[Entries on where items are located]

[Begin]

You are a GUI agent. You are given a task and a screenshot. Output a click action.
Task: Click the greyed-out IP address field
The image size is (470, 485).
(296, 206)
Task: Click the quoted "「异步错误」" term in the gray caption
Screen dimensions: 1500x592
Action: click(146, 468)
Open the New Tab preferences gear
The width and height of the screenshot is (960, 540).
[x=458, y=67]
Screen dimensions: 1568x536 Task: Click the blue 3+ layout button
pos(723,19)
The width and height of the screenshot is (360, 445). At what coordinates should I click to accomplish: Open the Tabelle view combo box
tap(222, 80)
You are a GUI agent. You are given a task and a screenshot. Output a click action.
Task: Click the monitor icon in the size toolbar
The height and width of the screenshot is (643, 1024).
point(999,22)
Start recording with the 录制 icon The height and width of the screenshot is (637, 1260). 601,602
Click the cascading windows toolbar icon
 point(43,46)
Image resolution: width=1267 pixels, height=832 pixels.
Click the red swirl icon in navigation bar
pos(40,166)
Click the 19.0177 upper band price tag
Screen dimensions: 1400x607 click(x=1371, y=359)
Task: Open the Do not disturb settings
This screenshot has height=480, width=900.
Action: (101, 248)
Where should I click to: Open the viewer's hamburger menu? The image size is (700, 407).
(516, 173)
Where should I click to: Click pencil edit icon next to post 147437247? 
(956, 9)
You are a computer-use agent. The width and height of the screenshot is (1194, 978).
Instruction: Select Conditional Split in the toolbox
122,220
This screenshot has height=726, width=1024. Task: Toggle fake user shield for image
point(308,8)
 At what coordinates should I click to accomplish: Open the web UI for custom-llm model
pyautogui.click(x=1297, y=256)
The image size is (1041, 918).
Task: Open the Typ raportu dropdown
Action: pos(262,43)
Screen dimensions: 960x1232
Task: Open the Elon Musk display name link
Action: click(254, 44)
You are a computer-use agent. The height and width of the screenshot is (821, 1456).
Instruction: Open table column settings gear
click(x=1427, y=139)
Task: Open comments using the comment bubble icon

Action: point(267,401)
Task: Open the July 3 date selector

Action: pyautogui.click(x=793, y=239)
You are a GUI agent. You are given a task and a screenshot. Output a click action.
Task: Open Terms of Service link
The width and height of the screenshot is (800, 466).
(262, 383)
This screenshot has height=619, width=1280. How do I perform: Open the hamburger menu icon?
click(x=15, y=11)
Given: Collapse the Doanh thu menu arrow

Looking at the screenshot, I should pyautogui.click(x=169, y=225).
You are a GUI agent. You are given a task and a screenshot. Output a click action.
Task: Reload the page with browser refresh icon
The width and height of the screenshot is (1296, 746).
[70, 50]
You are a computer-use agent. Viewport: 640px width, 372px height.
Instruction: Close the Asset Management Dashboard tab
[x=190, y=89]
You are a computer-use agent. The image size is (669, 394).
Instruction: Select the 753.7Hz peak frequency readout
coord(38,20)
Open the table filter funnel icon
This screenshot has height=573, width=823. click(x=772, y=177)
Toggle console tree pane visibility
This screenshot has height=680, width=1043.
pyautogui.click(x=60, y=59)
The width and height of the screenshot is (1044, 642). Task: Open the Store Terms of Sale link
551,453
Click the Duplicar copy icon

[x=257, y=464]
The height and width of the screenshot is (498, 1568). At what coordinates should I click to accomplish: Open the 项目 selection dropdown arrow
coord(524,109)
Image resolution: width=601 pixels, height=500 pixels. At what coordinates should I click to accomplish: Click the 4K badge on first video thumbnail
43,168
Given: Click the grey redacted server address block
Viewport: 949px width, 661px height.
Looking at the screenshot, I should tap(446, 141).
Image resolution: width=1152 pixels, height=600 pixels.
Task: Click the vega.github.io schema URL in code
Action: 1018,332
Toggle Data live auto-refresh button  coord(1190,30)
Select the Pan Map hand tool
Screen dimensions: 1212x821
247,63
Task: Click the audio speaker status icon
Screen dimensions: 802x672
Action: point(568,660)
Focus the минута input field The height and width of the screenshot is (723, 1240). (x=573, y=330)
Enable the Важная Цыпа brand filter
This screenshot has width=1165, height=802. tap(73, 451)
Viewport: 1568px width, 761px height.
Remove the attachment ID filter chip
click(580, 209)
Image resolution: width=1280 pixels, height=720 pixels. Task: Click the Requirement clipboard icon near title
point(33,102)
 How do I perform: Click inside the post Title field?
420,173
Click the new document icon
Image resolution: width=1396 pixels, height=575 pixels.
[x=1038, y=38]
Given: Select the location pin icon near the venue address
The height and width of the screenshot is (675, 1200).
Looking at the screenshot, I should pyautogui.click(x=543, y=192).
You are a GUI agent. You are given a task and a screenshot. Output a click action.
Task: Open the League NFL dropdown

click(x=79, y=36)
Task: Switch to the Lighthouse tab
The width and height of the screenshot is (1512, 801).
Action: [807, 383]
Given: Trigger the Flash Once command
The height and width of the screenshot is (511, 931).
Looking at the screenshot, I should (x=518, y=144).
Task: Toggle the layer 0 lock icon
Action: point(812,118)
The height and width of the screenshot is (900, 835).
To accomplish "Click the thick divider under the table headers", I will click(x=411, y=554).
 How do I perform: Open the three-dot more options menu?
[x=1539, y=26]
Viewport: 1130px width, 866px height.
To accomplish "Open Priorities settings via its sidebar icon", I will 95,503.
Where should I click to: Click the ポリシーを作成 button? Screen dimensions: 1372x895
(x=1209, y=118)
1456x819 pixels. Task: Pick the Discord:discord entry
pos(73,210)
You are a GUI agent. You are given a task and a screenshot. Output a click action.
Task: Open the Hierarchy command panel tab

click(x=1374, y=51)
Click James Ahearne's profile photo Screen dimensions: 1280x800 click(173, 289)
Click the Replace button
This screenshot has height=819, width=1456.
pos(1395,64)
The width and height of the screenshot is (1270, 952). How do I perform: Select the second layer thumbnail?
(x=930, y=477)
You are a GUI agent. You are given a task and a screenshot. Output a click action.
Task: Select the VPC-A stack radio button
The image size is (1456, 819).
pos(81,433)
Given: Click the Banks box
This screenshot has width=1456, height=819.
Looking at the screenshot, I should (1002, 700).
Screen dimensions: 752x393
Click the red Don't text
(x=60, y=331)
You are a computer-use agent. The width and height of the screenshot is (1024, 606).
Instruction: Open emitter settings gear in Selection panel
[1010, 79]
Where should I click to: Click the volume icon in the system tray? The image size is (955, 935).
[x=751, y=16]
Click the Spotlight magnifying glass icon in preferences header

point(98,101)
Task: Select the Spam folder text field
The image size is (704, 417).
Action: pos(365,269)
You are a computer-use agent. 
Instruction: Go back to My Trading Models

[End]

■ Short task
Copy out, unchanged, the lines from the start of the items through the line containing "[x=458, y=67]", with both ends included.

■ Completed exercise
You are a GUI agent. You are given a task and a screenshot. Output a click action.
Task: Click the greyed-out IP address field
The image size is (470, 485).
(296, 206)
Task: Click the quoted "「异步错误」" term in the gray caption
Screen dimensions: 1500x592
Action: click(146, 468)
Open the New Tab preferences gear
The width and height of the screenshot is (960, 540).
[x=458, y=67]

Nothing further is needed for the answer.